Text block section start

Puleng LenkaBula, the vice-chancellor of the University of South Africa (UNISA), says African universities must deal with the legacies of colonialism for the development of education.


NAN reports that LenkaBula spoke at the 12th convocation lecture of the National Open University of Nigeria (NOUN) in Abuja on Friday.

The vice-chancellor said the pan-African varsities must prioritise science, technology, and innovation (STI) driven skills to facilitate the growth of the continent.

“The pan-African university must possess a progressive and relevant pedagogy that returns knowledge to the people – the real originators of knowledge,” she said.


“The people, who inspire and provoke us to think, dream and do! The university of the future must return to its past to rediscover its ontology, epistemology, and pedagogy.

“If we are to ensure that no one is left behind in this century under the vision of the Sustainable Development Goals, we must ensure that all structures of exclusion, discrimination and dehumanisation are addressed.

“The nationally oppressed people across the world are totally demolished even in the knowledge generation and dissemination processes and must be inspired by the past as much as it is by the idea of futures.”


The VC further said varsities across the continent must ensure curriculum transformation as well as the development of infrastructure, partnerships, and sustainable funding.

“The pan-African university must reimagine questions about who we teach, what we teach, where we teach, how we teach, why we teach, when we teach, will continue change,” she added.

“For example, there are massive convergences and divergences in the services industry which are influenced by knowledge, experiences and pedagogies across countries, regions, cultures, and histories.

“The pan-African university must define its role in questioning and advancing pan-African unity in the region and the Diaspora.


“The African universities must deal with legacies of colonialism, racism, apartheid, and cultural imperialism, from curriculum transformation to development of infrastructure, partnerships, and sustainable funding.”

Text block section end

--- Work task 1 ---
Reproduce word for word the part of the article on African universities between "Puleng LenkaBula, the" and "development of education.", inclusive.
--- Work task 2 ---
According to the final quoted statement in the article on African universities, which legacies must African universities deal with? List all of them.
The stored dataset items that come next are not required for any of the work on this page.

Dataset section start

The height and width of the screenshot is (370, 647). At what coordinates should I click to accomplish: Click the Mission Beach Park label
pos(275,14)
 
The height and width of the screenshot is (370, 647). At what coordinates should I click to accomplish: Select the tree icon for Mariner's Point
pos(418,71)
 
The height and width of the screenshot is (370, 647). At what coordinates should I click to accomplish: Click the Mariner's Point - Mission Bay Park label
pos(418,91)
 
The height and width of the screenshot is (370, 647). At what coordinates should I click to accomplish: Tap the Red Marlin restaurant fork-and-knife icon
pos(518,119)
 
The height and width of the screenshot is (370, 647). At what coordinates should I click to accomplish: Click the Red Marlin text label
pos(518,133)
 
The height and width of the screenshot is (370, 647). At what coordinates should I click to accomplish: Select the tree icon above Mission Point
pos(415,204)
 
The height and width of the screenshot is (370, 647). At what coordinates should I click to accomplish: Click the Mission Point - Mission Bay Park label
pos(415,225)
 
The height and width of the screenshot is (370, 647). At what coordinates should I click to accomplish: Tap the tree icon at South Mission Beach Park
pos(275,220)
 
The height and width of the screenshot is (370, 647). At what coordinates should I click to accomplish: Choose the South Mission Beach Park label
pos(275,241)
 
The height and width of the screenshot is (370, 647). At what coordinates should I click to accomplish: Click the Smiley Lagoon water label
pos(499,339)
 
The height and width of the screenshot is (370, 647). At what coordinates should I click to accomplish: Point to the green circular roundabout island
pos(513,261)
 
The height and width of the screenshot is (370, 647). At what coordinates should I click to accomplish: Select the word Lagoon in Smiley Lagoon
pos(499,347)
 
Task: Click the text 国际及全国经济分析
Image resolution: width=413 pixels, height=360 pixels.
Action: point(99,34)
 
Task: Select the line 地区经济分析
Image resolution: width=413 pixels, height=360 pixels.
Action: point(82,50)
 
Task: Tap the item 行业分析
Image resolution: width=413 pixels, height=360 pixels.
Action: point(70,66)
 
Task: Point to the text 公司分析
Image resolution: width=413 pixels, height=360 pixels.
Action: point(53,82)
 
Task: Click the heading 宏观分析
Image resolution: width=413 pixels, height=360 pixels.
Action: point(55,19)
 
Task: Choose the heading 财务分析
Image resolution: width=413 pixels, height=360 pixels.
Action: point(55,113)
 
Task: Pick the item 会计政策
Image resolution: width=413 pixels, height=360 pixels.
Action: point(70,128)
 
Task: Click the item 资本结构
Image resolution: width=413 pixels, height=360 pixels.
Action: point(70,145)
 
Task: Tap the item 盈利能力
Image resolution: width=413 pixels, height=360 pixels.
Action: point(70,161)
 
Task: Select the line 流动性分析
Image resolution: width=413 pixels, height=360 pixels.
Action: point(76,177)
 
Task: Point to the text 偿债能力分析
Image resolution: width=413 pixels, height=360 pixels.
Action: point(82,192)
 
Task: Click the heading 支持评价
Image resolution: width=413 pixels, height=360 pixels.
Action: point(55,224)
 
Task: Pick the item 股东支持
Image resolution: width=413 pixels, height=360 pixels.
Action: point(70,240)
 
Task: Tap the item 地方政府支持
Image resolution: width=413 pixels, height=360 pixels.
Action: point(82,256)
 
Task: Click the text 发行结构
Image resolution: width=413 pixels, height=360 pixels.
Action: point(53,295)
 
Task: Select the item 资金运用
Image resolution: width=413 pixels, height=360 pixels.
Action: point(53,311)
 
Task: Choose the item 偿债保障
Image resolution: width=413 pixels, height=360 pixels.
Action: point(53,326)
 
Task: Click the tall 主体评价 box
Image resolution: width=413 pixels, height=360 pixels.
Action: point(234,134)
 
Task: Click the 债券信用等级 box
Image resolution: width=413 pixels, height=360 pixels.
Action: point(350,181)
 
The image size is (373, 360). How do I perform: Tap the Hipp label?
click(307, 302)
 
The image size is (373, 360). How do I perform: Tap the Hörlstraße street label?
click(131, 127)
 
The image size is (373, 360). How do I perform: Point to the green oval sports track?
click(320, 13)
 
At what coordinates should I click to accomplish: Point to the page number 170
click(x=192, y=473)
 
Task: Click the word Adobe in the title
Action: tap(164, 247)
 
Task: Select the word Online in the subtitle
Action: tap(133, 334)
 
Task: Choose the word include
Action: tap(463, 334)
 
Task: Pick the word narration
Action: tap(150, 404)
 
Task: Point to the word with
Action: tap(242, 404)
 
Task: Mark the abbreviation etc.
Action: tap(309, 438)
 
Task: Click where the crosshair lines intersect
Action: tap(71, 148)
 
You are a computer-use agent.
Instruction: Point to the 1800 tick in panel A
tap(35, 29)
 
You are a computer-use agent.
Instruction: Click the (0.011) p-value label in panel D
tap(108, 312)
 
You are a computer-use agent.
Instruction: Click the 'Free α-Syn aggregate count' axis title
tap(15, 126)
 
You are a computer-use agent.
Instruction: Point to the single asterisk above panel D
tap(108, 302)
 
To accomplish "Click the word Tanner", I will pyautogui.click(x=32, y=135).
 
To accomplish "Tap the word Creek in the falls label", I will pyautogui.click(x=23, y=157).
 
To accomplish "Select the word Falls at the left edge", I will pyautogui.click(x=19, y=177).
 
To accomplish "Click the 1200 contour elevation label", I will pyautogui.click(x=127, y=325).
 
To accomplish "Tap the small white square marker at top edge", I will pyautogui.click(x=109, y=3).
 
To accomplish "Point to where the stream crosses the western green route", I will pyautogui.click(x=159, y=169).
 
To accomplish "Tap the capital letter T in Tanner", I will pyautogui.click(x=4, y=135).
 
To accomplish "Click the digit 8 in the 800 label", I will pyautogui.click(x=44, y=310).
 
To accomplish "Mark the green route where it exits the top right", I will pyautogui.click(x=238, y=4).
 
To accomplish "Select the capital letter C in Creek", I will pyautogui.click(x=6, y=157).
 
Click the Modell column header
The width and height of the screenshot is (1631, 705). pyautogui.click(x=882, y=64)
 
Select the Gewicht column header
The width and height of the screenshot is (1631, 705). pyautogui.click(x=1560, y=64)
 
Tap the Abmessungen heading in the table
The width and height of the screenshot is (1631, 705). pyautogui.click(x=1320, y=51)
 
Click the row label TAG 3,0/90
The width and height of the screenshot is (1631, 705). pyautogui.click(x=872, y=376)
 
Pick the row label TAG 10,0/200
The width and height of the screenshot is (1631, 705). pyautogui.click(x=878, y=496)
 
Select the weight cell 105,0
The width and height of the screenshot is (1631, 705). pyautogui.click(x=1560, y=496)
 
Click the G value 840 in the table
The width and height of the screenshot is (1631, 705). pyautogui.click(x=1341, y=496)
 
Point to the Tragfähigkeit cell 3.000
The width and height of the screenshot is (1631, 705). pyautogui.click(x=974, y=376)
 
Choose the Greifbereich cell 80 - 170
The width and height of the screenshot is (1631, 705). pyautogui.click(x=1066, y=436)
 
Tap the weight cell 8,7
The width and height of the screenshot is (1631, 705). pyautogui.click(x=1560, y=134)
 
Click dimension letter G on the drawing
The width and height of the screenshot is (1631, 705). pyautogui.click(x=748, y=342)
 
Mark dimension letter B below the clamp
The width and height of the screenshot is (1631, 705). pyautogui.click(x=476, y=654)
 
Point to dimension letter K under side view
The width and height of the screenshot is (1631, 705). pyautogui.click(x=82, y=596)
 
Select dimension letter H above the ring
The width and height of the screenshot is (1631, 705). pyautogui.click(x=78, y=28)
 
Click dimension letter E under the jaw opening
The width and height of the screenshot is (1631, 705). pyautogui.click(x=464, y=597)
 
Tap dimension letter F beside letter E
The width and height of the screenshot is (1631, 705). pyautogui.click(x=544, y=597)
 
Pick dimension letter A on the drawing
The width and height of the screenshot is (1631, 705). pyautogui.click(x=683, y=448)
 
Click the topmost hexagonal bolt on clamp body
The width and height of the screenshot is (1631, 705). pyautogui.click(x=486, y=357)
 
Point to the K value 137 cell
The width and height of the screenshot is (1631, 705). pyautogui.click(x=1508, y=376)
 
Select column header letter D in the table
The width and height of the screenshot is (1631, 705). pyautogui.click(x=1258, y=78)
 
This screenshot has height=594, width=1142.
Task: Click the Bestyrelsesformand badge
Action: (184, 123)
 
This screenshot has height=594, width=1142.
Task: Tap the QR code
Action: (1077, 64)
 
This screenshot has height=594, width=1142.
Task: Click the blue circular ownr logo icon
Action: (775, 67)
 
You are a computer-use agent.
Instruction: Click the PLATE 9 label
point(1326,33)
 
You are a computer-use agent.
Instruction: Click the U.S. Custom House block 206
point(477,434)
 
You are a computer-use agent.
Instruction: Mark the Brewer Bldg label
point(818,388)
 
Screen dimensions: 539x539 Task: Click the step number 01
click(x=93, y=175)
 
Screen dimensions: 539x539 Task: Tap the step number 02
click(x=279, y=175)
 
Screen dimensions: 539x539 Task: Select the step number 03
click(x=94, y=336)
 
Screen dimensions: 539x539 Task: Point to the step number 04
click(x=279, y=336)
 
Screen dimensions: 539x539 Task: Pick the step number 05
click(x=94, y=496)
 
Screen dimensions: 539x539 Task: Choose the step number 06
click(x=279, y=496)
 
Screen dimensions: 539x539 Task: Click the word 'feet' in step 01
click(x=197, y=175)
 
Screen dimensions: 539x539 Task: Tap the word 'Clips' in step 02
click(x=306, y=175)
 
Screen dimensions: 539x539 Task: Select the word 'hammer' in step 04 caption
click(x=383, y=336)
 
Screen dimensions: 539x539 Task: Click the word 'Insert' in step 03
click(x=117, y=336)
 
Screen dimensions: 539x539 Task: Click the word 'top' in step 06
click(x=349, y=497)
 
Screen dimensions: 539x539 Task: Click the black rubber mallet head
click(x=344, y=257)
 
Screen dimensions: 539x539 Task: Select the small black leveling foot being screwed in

Dataset section end

--- Output 1 ---
Puleng LenkaBula, the vice-chancellor of the University of South Africa (UNISA), says African universities must deal with the legacies of colonialism for the development of education.

--- Output 2 ---
Colonialism, racism, apartheid, and cultural imperialism.